Federal officials said state facilities rarely face such penalties. “I don’t recall any other state hospitals that have been in this situation” in Kansas or Missouri, said Jennifer King of the CMS regional office in Kansas City.
Kansas officials expressed confidence that restricting admissions to Osawatomie was a good start to solving its overcrowding problems.
“Obviously, we need to up our game,” said Angela de Rocha, spokeswoman for the Kansas Department for Aging and Disability Services. “These are systemic problems we have to address. We think these things will fall into place once we have a solid handle on the (hospital’s) census.”
Involuntarily committed patients make up the “lion’s share” of Osawatomie’s patients, de Rocha said. But the hospital also has many patients who could be treated elsewhere, including about 50 who may be eligible for services through the Department of Veterans Affairs, she said.
Patients voluntarily admitted to Osawatomie represent “a minor pressure on the system,” de Rocha said. “But we’re at the point where every patient counts.”
The new state policy puts the admission restrictions in play whenever the census at Osawatomie reaches 185 patients. It was set at lower than capacity to allow for surges in demand, de Rocha said. For example, the hospital was a couple of patients below capacity right before Thanksgiving, but was 18 patients over capacity by the end of the holiday weekend.
Osawatomie has had a decadeslong history of spikes in its census that have put it over capacity. But the problem has become unusually persistent since April, de Rocha said. She speculated that the state’s efforts to publicize the services available at community mental health centers has brought more people seeking help.

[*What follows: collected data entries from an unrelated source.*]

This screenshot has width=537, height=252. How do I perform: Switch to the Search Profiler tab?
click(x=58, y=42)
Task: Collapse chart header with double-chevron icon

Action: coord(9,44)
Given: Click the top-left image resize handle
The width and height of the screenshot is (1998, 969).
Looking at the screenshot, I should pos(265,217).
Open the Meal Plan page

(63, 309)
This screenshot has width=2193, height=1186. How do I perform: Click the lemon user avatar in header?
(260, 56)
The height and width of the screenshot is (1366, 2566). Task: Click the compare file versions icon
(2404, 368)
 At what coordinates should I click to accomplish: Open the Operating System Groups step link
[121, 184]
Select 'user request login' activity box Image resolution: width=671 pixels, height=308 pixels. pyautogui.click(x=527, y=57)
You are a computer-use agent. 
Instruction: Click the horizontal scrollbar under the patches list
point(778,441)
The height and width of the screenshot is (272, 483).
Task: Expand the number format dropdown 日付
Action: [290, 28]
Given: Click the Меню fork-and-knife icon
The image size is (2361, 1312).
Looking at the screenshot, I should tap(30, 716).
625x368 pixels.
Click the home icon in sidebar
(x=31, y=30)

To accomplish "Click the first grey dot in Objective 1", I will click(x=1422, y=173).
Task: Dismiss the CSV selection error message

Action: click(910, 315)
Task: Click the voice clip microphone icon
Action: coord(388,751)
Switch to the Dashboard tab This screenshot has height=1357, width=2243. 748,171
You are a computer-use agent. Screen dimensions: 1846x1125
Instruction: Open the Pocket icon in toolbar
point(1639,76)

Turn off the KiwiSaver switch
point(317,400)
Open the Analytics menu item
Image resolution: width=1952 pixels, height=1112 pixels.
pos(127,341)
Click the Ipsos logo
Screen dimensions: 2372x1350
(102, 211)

The dwindling supply of hospital psychiatric beds has been ongoing for decades nationwide, as states closed hospitals that did little more than warehouse patients. Changes in insurance reimbursement have led some private hospitals to close their psychiatric units, sometimes to convert them to other, more profitable services.
“It’s a crisis, but it’s been brewing for a long time,” said Amy Campbell, lobbyist for the Kansas Mental Health Coalition. “This is not an issue where we can turn to the community mental health centers and say, ‘Deal with it.’ These are life and death situations.”
Kansas has several initiatives in place to provide more community-based mental health services. The state has arrangements with several private hospitals to admit psychiatric patients, and it sends regular emails to community mental health centers alerting them where alternative beds are available.
In April, the Rainbow Mental Health Facility — a state psychiatric hospital in Kansas City, Kan., that had been largely mothballed — was reopened as Rainbow Services Inc., a 24/7 crisis stabilization center operated under contract with the state by Wyandot Center, Wyandotte County’s community mental health center.
The new facility has a “sobering unit” for up to six people, a six-bed medically supervised crisis observation unit for stays of less than a day and a 10-bed crisis stabilization unit where patients will stay for up to 10 days. Its goal is to keep people with mental illnesses or substance abuse disorders in Wyandotte and Johnson counties out of jails, emergency rooms and psychiatric hospitals.
Wyandot CEO Randy Callstrom said Rainbow Services has succeeded so far in keeping more than 100 patients in the community who potentially would have been admitted to Osawatomie.
“This points to a larger statewide need for more hospital beds or more resources in the community,” Callstrom said.
The state is now developing a similar community program for the Wichita area.